TCP ストリーム再構成シグニチャをチューニングするには、次の手順を実行します。
ステップ 1
管理者権限またはオペレータ権限を持つアカウントを使用して IDM にログインします。
ステップ 2 [Configuration] > [Policies] > [Signature Definitions] > [sig0] > [Active Signatures] を選択します。
ステップ 3 [Filter] ドロップダウン リストで、[Engine] を選択してから [Normalizer] を選択します。
ステップ 4 リストから設定する TCP フラグメント再構成シグニチャ(例:Sig ID 1313 Subsig ID 0 TCP MSS Exceeds Maximum)を選択し、[Edit] をクリックします。
ステップ 5 シグニチャ 1313 の設定可能な IP フラグメント再構成パラメータを、デフォルトの設定から変更します。たとえば、[TCP Max MSS] フィールドで、設定をデフォルトの 1460 から 1380 に変更します。
(注) このパラメータをデフォルトの 1460 から 1380 に変更すると、トラフィックのフラグメントが VPN トンネルを通ることを防ぐのに役立ちます。
シグニチャ 1313 0 では、次のオプションのパラメータも変更できます。
• Specify Hijack Max Old Ack
• Specify TCP Idle Timeout
• Specify Service Ports
• Specify SYN Flood Max Embryonic
ヒント 変更を破棄して [Edit Signature] ダイアログボックスを閉じるには、[Cancel] をクリックします。
ステップ 6 [OK] をクリックしてから [Apply] をクリックして、変更を適用し、改訂したコンフィギュレーションを保存します。
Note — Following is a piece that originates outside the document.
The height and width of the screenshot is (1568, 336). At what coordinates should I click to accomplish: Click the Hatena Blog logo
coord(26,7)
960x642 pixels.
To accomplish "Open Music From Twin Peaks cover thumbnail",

ヒント 変更を破棄するには、[Reset] をクリックします。
IP ロギングの設定
ヒント チェックボックスが空の場合、デフォルト値が使用されていることを示します。チェックボックスをオンにして、パラメータを設定します。値のフィールドをクリックして、パラメータを変更します。緑色のチェックは、ユーザが定義した値が使用されていることを示します。緑色のチェックをクリックして、値をデフォルトに戻します。
センサーが攻撃を検出したときに、IP セッション ログを生成するように設定できます。シグニチャの応答アクションとして IP ロギングを設定しているときにシグニチャがトリガーされると、アラートの送信元アドレスとの間で送受信されるすべてのパケットが指定された時間の間ログに記録されます。
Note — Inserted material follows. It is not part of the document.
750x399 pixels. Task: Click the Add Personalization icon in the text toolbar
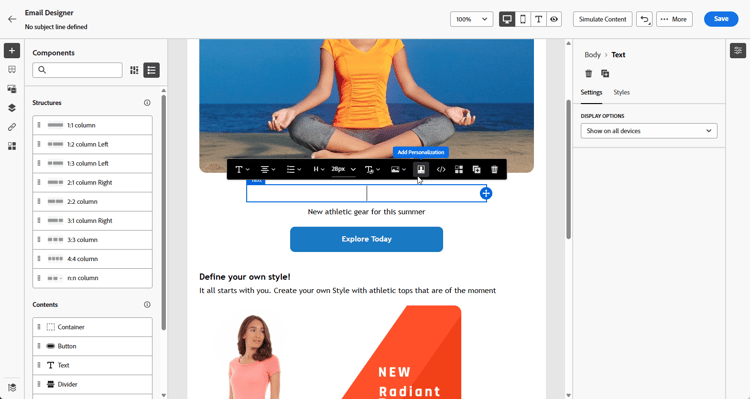(x=421, y=169)
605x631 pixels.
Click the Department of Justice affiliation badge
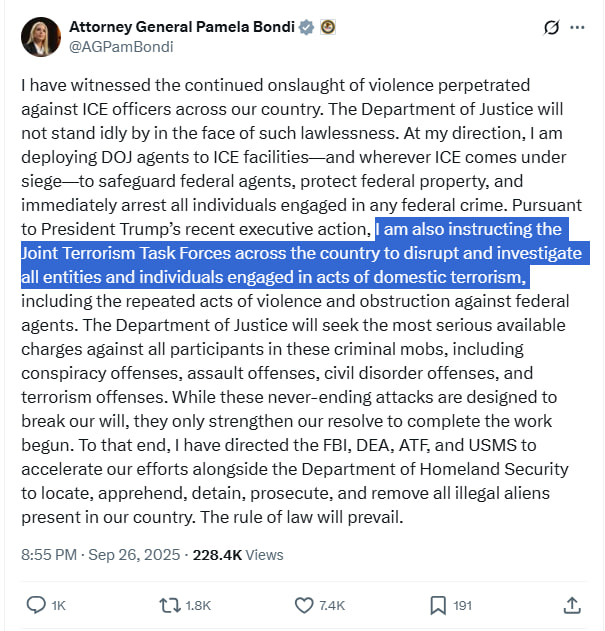click(x=328, y=27)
センサーで IP ロギングの条件のいずれか 1 つに一致したときには、IP ロギングは中止されます。
IP ロギング パラメータを設定するには、次の手順を実行します。
ステップ 1 管理者権限またはオペレータ権限を持つアカウントを使用して IDM にログインします。
ステップ 2 [Configuration] > [Policies] > [Signature Definitions] > [sig0] > [Active Signatures] > [Advanced] > [Miscellaneous] を選択します。
ステップ 3 [IP Log] の [Max IP Log Packets] フィールドに、ログに記録するパケット数を入力します。
ステップ 4 [IP Log Time] フィールドに、センサーでログを記録する期間を入力します。有効な値は、1 ~ 60 分です。デフォルトは 30 分です。
ステップ 5 [Max IP Log Bytes] フィールドに、ログに記録する最大バイト数を入力します。
ヒント 変更を破棄して [Advanced] ダイアログボックスを閉じるには、[Cancel] をクリックします。
ステップ 6 [OK] をクリックしてから [Apply] をクリックして、変更を適用し、改訂したコンフィギュレーションを保存します。
ヒント 変更を破棄するには、[Reset] をクリックします。